What this task involves
Reproduce exactly the line with "Where should I click to: Uncheck" and the lines after it. Stop at the last line of the data and include nothing else.

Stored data
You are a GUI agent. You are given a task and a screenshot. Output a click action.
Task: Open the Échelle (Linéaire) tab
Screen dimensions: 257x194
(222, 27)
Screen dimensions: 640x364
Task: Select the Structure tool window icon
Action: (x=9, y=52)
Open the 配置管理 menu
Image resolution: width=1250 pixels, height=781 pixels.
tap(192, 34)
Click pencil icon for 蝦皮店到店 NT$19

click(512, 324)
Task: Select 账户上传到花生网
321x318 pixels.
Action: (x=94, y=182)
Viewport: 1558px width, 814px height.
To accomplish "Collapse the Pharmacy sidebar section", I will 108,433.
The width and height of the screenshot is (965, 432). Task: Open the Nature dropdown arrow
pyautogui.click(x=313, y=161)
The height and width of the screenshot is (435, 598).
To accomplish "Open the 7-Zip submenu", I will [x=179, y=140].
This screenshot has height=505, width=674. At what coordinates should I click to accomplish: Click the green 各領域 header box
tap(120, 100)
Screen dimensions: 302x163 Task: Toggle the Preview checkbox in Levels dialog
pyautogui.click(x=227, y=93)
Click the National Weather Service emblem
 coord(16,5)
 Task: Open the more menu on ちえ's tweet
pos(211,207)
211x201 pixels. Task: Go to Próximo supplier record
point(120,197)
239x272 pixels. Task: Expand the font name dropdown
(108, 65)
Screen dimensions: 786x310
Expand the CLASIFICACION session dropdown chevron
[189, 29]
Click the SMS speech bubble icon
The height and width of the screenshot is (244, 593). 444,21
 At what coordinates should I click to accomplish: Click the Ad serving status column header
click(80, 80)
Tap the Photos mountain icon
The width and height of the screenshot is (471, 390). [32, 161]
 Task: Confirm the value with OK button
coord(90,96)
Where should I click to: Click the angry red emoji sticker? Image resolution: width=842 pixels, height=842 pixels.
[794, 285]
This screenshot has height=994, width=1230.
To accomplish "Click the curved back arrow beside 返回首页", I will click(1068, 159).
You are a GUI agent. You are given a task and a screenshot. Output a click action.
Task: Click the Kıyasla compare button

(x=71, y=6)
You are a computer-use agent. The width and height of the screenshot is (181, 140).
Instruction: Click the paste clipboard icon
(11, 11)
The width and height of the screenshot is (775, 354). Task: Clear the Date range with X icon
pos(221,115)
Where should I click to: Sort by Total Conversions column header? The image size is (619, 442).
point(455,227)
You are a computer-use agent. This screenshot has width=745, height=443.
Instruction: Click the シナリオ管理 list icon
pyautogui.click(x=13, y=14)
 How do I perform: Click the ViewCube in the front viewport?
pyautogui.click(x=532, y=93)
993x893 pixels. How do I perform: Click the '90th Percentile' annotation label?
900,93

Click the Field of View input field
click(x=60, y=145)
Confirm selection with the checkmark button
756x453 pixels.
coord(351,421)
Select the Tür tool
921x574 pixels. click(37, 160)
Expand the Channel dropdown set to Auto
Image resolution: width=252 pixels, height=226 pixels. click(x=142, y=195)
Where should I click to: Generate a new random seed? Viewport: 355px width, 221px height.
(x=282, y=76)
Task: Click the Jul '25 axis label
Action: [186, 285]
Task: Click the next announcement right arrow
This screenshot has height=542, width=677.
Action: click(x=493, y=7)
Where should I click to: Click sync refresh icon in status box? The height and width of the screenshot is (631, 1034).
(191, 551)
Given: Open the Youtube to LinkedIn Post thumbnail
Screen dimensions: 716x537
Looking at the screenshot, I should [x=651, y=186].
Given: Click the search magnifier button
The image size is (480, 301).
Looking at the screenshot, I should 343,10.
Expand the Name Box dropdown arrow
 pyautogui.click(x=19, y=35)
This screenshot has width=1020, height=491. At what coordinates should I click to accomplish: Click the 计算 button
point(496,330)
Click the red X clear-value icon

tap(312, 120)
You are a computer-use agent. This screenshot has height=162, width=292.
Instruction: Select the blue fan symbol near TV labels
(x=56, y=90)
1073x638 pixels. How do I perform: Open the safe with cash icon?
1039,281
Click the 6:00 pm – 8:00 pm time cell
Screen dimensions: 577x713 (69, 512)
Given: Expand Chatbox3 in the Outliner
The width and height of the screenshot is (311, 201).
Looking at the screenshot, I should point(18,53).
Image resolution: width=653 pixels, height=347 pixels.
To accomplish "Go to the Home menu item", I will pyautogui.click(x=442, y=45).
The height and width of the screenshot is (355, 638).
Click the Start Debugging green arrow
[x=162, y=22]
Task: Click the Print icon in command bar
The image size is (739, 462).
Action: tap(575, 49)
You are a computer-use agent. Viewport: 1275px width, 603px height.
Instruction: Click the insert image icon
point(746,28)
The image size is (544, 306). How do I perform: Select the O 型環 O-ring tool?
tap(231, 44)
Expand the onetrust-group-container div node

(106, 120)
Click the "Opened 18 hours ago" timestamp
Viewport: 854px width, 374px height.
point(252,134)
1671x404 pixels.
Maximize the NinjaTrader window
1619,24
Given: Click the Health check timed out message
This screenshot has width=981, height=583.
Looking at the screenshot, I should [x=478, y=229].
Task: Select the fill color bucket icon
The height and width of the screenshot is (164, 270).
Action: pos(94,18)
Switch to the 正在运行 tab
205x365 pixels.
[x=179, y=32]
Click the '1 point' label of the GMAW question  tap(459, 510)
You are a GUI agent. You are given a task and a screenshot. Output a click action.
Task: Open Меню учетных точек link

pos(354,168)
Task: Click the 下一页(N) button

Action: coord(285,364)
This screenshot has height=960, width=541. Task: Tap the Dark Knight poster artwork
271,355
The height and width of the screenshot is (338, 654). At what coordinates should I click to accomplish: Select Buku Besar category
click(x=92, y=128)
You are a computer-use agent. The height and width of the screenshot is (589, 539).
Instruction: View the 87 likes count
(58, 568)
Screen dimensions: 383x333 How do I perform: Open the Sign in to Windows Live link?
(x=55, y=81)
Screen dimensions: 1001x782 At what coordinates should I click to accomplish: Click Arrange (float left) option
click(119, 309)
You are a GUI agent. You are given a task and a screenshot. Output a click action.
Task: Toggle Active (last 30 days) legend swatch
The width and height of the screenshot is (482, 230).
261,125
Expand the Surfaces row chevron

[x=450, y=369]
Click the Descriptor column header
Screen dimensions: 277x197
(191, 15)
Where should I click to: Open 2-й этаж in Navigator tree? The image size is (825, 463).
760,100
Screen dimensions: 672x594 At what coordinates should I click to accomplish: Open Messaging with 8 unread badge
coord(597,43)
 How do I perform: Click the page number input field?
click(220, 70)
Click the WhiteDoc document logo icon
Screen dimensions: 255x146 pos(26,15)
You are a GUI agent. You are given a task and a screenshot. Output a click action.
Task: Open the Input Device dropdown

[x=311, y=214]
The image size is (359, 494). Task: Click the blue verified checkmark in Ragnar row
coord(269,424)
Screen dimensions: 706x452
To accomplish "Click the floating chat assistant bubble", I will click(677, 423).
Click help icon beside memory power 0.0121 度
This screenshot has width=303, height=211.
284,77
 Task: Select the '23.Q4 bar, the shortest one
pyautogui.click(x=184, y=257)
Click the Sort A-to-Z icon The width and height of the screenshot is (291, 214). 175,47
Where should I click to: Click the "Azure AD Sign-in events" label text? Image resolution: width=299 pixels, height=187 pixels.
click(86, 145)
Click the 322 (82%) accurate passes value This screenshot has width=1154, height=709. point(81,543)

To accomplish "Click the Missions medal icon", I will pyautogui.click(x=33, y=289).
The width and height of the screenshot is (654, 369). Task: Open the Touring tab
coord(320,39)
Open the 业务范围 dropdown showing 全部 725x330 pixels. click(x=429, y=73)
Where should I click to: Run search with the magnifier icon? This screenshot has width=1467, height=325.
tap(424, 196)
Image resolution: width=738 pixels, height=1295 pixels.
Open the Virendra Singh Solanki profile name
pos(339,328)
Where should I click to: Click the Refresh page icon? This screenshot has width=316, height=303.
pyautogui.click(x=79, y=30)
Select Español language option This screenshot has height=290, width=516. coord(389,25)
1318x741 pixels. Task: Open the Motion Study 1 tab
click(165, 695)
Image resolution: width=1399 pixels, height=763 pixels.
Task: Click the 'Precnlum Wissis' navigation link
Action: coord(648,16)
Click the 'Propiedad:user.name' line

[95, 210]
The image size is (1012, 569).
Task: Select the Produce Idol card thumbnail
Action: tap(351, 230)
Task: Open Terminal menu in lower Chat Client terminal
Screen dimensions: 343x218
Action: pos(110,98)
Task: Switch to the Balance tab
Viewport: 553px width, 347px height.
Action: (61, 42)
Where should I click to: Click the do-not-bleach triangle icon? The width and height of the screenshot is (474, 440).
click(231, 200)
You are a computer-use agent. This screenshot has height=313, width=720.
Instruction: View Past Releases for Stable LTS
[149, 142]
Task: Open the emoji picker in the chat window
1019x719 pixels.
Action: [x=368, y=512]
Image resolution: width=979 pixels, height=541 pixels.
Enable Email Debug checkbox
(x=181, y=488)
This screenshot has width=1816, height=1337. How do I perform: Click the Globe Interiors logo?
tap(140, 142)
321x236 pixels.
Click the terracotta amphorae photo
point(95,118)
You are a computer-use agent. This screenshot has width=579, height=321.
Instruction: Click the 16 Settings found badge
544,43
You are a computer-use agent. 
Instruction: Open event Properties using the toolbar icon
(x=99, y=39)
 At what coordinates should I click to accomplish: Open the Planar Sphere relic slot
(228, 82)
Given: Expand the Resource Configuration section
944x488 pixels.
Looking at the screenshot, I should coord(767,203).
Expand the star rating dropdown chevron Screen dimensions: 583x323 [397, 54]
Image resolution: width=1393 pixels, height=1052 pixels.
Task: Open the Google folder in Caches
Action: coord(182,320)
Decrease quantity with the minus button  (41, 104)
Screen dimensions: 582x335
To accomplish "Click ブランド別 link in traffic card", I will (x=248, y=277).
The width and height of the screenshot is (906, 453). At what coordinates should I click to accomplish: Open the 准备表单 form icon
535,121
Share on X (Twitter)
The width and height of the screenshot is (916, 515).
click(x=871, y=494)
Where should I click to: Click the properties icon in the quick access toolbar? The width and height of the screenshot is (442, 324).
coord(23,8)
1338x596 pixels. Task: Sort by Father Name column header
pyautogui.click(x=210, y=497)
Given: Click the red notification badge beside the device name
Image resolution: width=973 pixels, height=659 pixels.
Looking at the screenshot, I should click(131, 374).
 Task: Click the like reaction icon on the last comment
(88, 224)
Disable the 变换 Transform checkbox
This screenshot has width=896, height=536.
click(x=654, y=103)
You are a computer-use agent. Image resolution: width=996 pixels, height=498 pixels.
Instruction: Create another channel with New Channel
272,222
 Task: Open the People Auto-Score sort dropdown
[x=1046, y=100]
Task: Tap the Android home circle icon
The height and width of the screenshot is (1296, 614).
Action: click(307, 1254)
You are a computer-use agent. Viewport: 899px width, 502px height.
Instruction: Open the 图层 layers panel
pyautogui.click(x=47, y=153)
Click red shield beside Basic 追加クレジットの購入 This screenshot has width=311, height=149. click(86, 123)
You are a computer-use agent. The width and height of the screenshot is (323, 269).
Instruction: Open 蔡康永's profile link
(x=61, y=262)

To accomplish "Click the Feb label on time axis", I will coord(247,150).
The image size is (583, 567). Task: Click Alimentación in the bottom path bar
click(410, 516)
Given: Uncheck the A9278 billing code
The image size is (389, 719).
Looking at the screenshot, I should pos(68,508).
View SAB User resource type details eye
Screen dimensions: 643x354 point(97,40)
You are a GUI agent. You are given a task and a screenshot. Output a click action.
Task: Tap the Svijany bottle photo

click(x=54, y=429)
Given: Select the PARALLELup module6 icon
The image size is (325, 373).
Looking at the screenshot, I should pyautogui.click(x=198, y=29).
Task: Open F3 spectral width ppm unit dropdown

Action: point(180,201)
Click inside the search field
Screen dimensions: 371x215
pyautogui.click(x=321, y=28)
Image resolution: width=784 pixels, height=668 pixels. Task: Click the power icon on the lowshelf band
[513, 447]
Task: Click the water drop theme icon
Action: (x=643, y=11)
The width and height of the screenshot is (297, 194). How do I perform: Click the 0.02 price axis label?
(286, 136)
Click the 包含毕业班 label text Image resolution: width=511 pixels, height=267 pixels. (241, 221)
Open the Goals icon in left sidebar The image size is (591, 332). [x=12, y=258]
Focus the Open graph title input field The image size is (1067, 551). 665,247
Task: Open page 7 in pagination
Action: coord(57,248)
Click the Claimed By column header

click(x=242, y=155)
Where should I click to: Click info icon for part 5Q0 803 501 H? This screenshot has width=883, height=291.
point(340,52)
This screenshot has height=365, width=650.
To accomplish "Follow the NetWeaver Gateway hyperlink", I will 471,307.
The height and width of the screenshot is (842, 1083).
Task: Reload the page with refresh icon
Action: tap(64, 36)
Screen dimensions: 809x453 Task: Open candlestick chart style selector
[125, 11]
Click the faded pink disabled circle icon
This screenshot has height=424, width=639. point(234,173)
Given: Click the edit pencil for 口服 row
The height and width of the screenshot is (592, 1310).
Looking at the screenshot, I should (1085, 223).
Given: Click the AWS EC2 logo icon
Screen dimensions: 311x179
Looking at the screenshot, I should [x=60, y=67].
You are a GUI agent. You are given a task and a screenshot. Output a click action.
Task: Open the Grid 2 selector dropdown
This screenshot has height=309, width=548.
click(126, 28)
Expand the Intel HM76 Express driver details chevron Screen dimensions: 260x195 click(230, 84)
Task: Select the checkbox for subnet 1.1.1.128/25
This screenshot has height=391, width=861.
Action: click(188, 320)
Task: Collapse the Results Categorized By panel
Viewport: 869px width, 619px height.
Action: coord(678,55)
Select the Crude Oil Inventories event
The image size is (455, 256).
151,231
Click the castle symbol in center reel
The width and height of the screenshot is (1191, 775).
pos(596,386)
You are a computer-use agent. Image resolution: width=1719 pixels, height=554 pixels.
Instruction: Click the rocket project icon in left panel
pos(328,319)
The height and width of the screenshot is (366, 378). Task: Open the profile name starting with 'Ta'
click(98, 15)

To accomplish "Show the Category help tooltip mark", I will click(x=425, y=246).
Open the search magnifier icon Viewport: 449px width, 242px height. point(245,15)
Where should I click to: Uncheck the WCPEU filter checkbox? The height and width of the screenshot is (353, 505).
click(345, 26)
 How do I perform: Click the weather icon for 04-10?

Exercise result
Where should I click to: Uncheck the WCPEU filter checkbox? The height and width of the screenshot is (353, 505).
click(345, 26)
 How do I perform: Click the weather icon for 04-10?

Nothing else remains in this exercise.